Start of Block
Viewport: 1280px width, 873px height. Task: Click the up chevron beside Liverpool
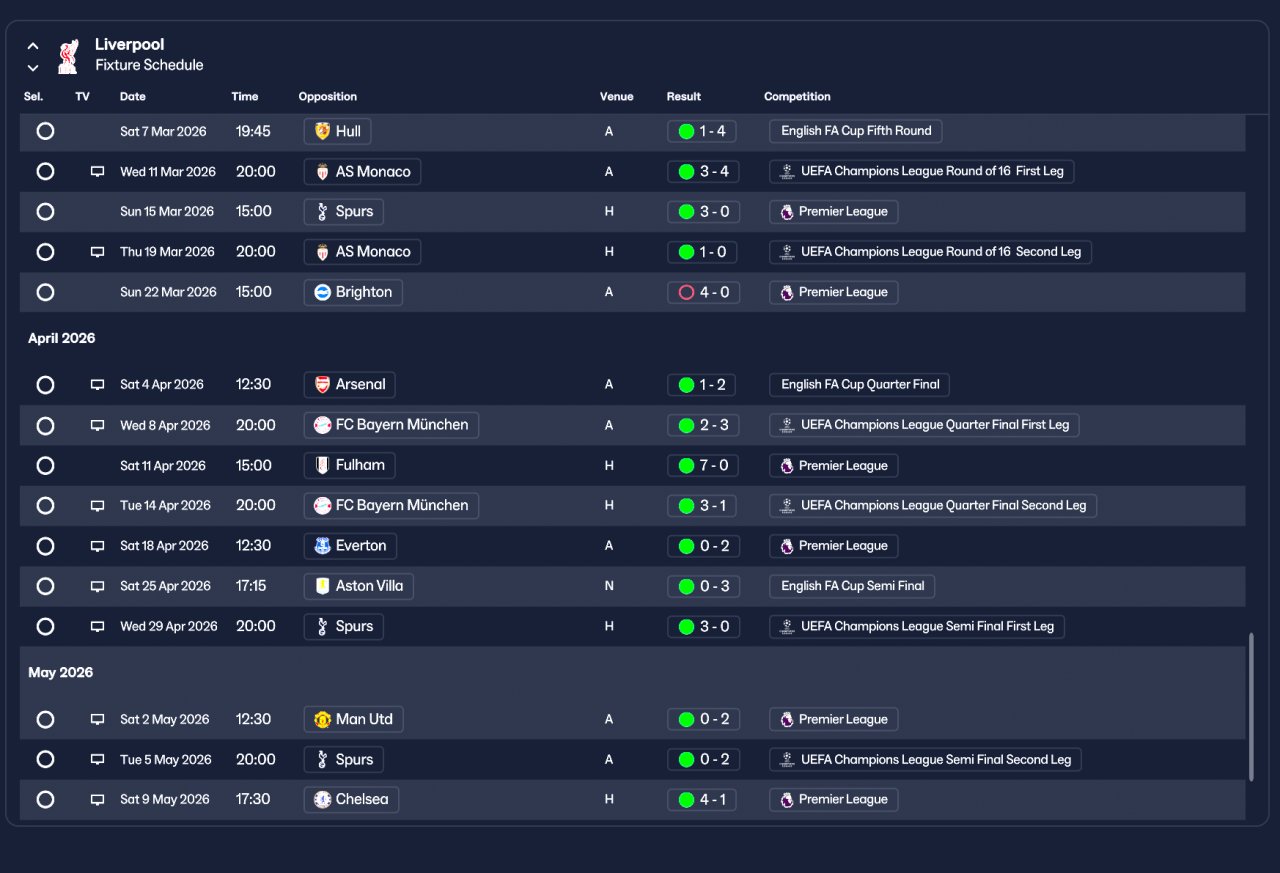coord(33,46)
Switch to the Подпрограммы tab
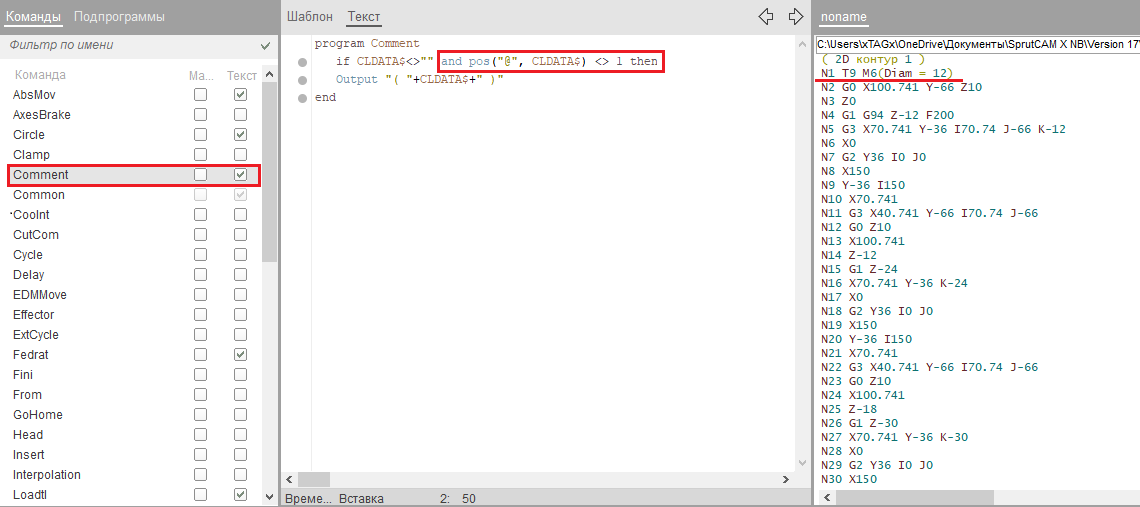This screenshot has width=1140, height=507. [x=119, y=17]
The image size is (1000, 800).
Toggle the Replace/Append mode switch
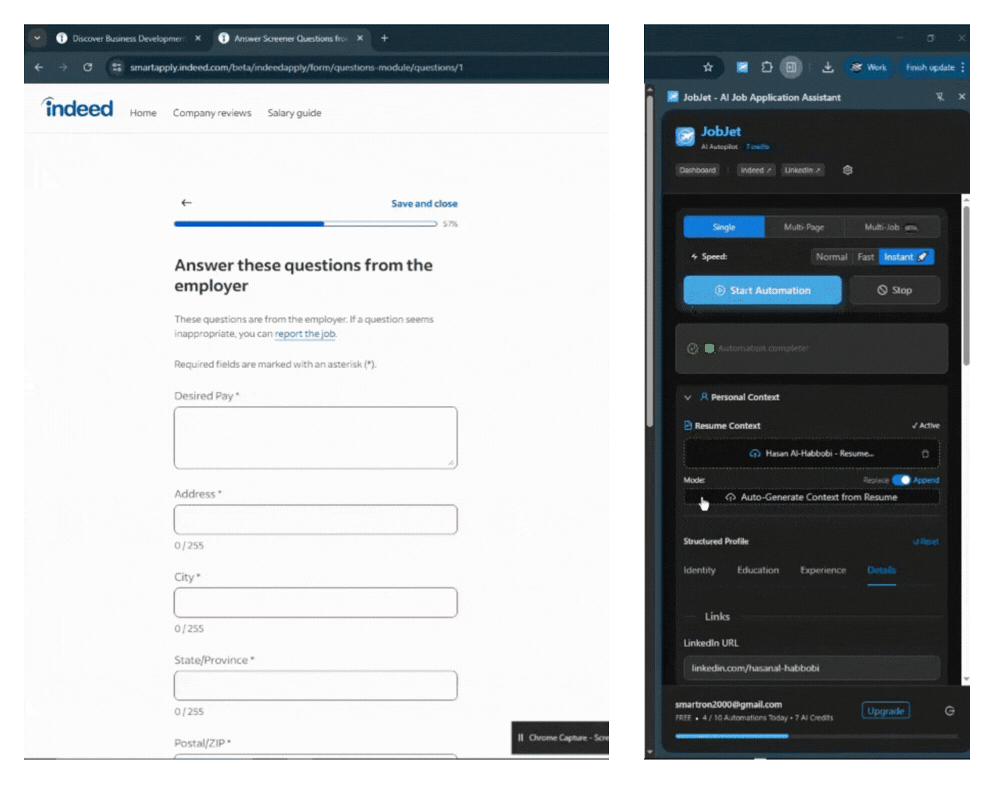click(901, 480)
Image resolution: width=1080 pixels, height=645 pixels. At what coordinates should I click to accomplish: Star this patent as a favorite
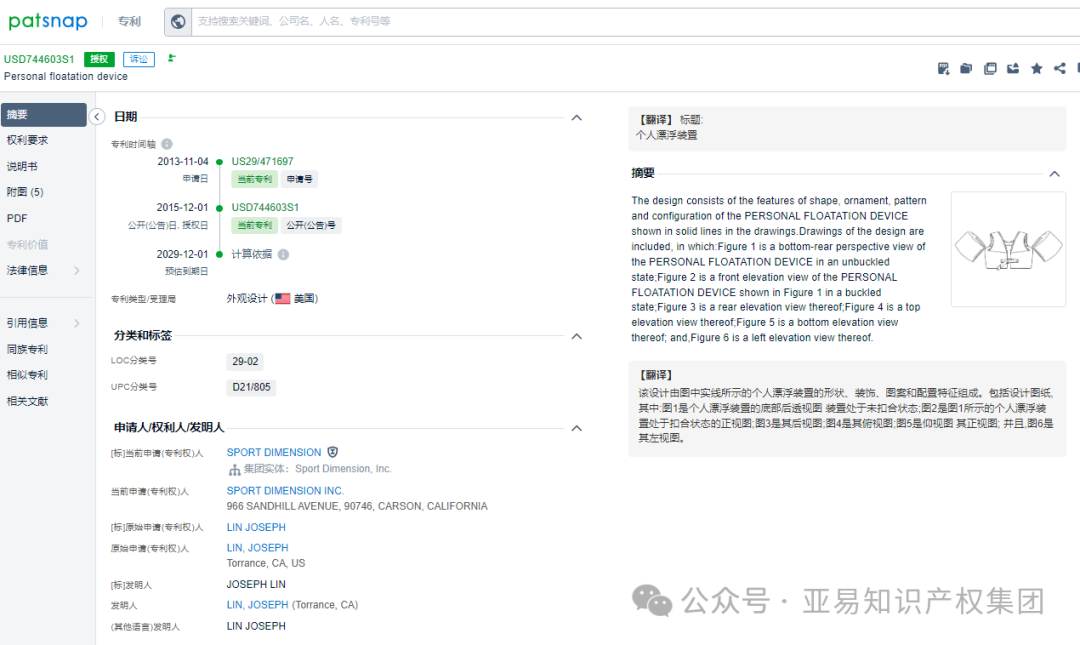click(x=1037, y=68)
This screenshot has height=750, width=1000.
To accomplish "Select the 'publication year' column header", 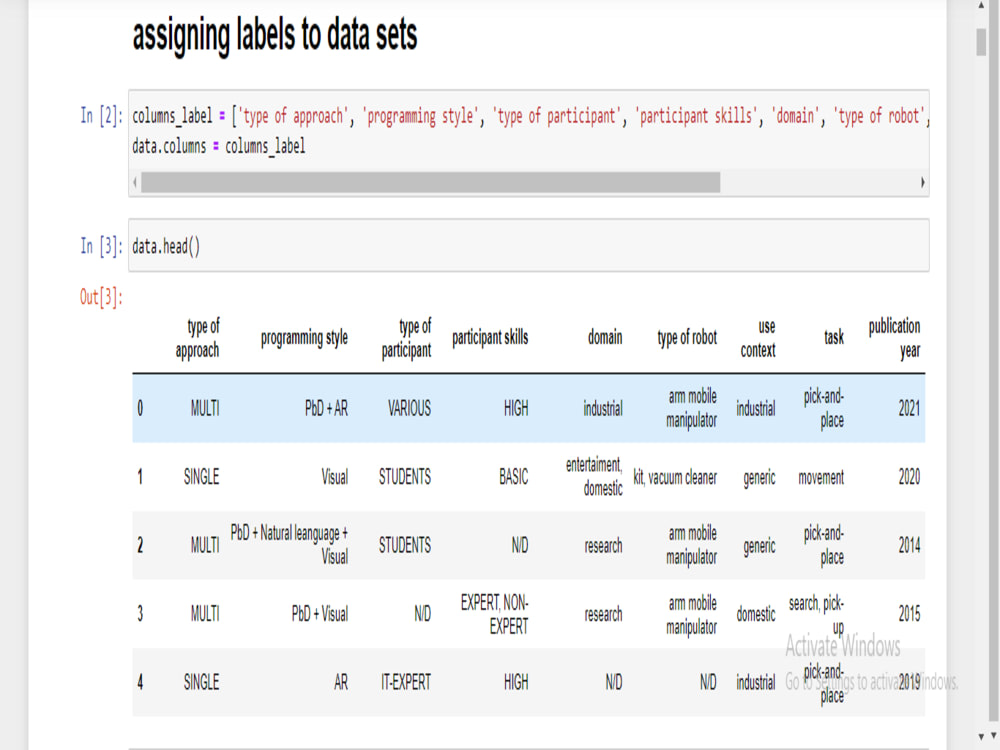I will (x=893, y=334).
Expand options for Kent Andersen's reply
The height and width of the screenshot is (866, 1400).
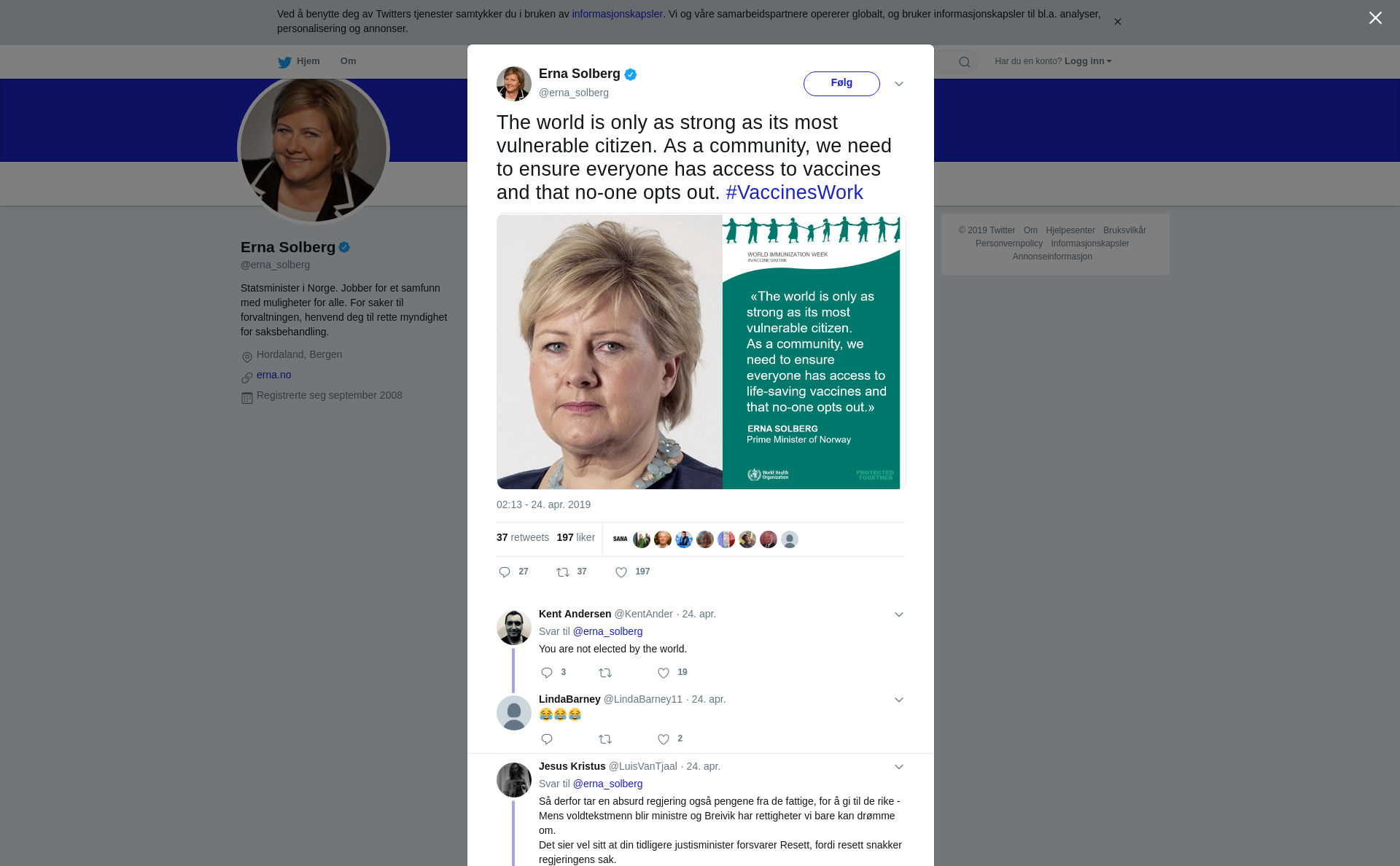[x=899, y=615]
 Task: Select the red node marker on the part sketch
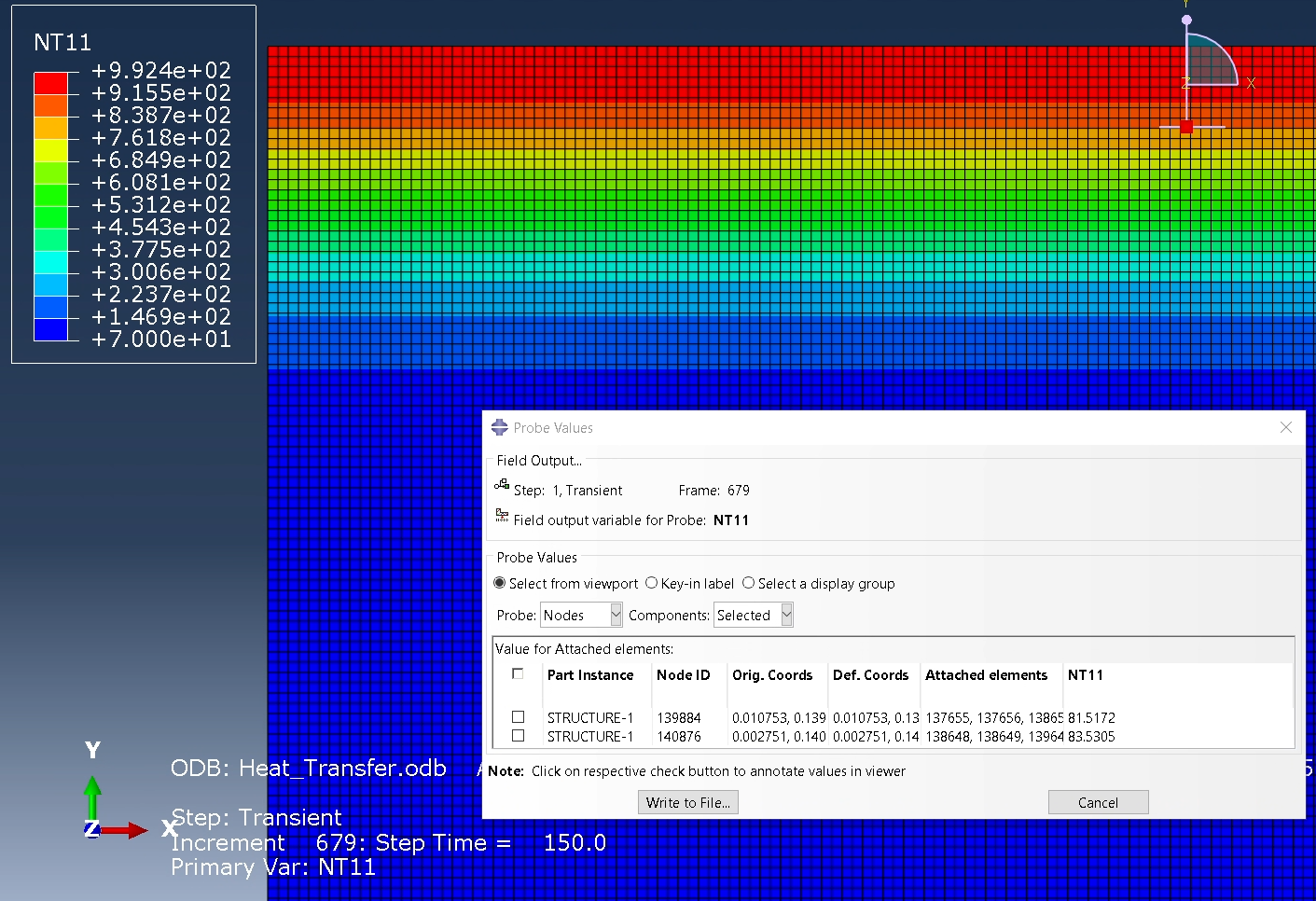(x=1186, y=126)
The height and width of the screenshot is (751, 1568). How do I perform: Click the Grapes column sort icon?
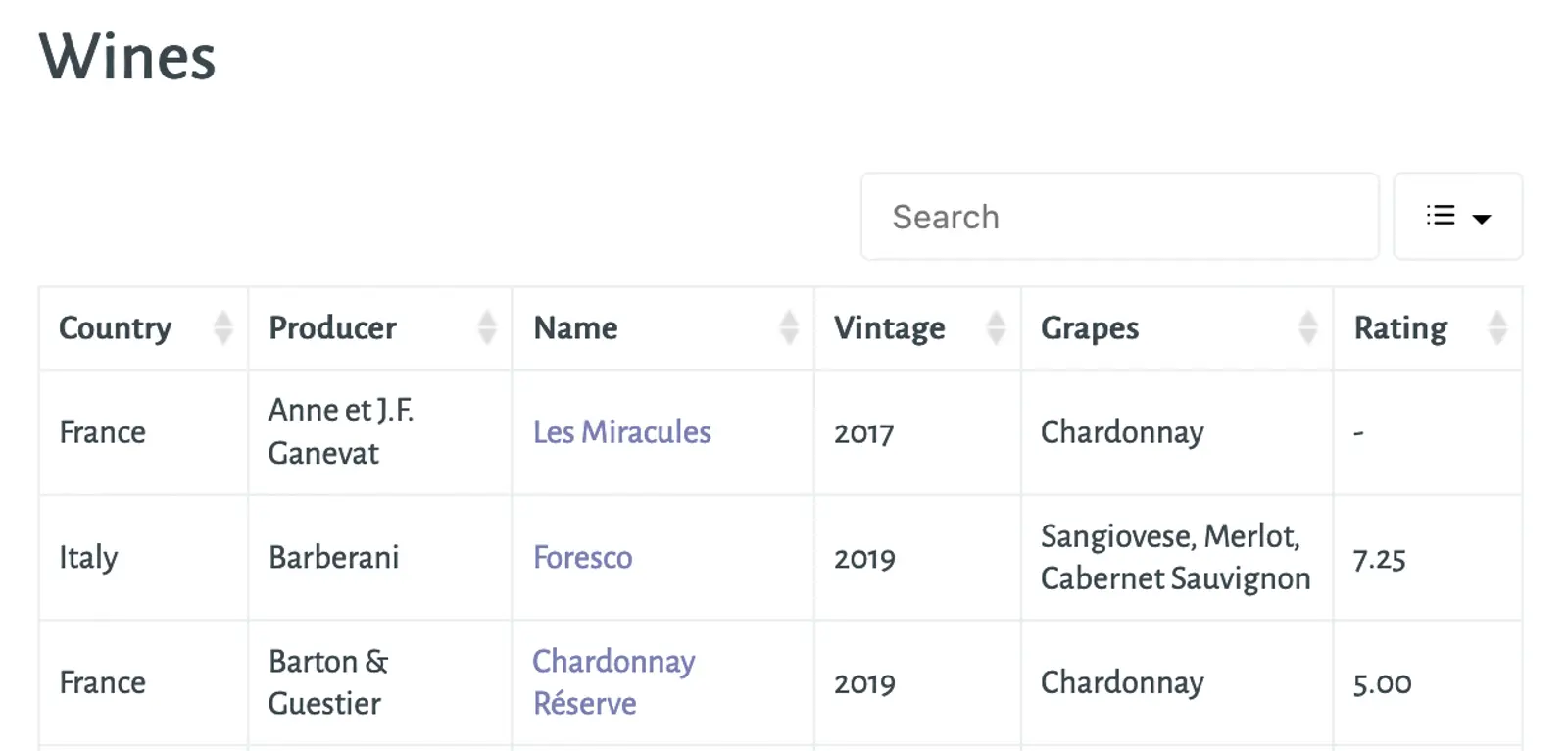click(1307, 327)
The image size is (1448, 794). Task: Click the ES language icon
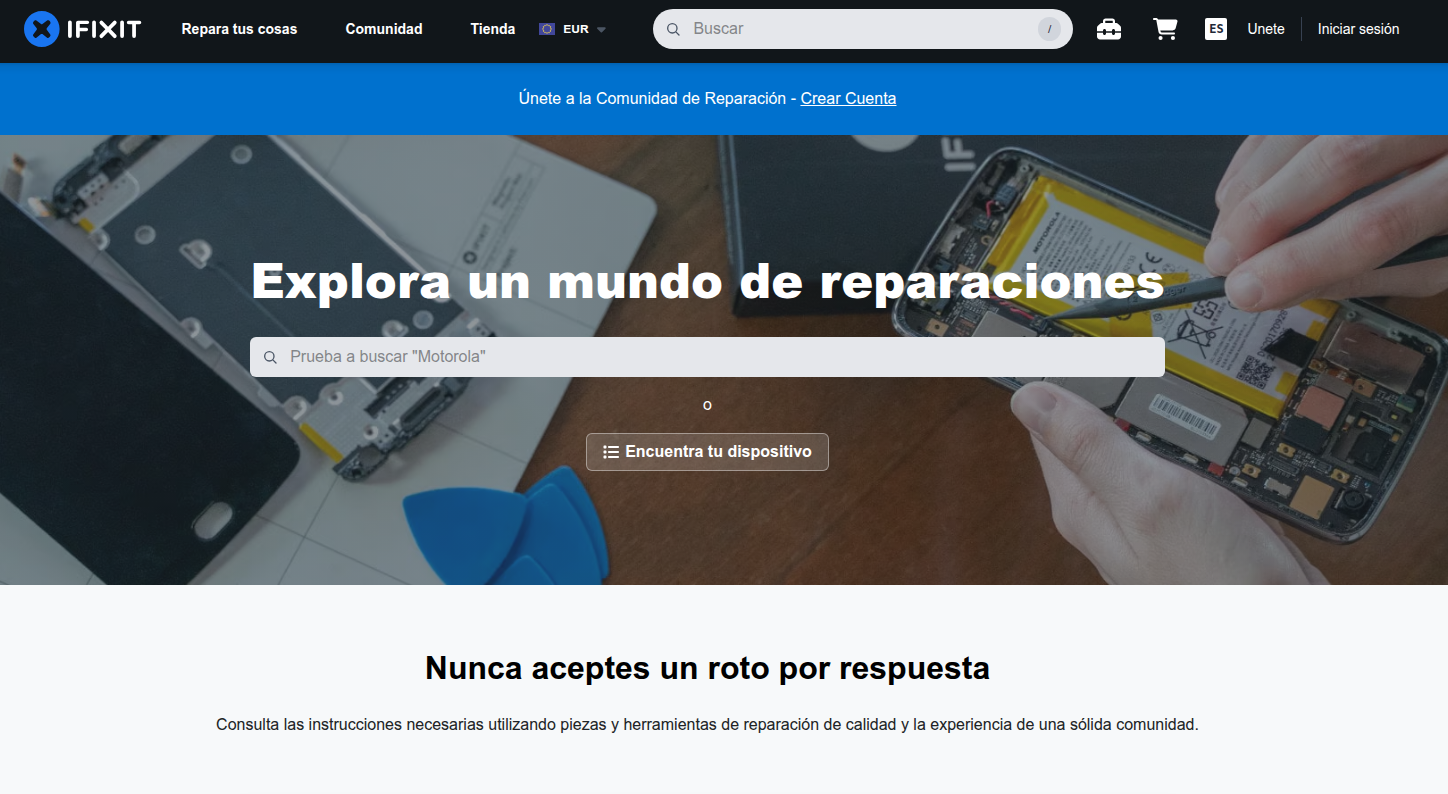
End of Block
- Aim of the exercise -
Return a copy of each line in the records above that has "size" in it.

- Your solution -
The image size is (1000, 800).
The image size is (1448, 794). Task: Click the ES language icon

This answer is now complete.